Felt Fair

When I was studying Industrial Relations, as it was then called, one of my lecturers was fond of talking about ‘felt fair’.

His view was, that at the core of all industrial relations, was how fair things felt to the people on the receiving end of them. From a redundancy situation to who gets the promotion, the annual pay review or a restructure, the individual grievance response or the performance management process. Whether these things are accepted or understood, how easily people can move on afterwards, is all about the felt fair.

That particular something does not have to be liked. It does not have to be agreed with. But when all was said and done, and that particular something completed, people need to feel it was done with equity, with equality and with fairness. Felt fair is what gives you good employee relations.
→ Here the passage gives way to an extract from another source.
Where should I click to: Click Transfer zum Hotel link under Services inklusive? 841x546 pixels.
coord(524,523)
It is an idea that has heavily influenced my own HR practice. How does all of this people stuff that we do, collective and individual, make people feel? How fair does it look, feel, sound?

Don’t mistake this to be some unrealistic fluffy notion. I’m not advocating that we can, or even should, try to make everyone feel great all the time, or say yes to every request. I’m not expecting any pom poms. Because in HR, we are often involved in, the face of, difficult people stuff. We discipline, we dismiss. Re-structure, re-organise. We turn people down for jobs that they desperately want. We deliver difficult messages, or support others that do.
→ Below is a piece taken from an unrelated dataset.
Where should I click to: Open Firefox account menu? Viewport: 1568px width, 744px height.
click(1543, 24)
But how we do these things is what is important. Maya Angelou is often quoted as saying that ‘people will forget what you have said, people will forget what you did, but people will never forget how you made them feel’.

There is a lesson for HR, right there.

For all of our talk of employee engagement, voice, motivation, satisfaction, it feels like my old tutor asked the right question after all. The simple, straightforward question. All that people stuff that we do. How does it make people feel?

Does it pass the felt fair test?

4 thoughts on “Felt Fair

  1. I totally agree with your lecturer, and would add that a vital condition for one’s actions being ‘felt fair’ is often how it’s perceived *you* personally are feeling about the process. Most people to a greater or lesser degree realize that sometimes you’ve got a thankless and horrible job to do and they will pick up how you yourself are feeling about doing it. If you display some genuine interest and empathy about what you’re doing to people, as opposed to blindly and coldly and with disinterest working through ‘procedures’ or the instructions handed-down from on high, there is far more chance that your actions will be ‘felt fair’: even though they might be very unpleasant for the recipient themselves. ‘Felt fair’ can be a key aspect of maintaining harmonious relationships with trade unions etc – consultations and suchlike *ought* to focus on reaching a ‘felt fair’ plan of action, even though, from their point of view, it might be the best of a bad job. The more they feel that the HR person has no intention of genuinely doing this, the more that encounters tend to get emotional and entrenched.

  2. This was stressed within my lectures too and I find myself reeling it out during the hearing process when the panel chair is reviewing a grievance. It’s so important and glad others think about it too.

    It also reminds me of the theory (cannot remember name) that salary satisfaction is often determined by what others receive, not the value itself.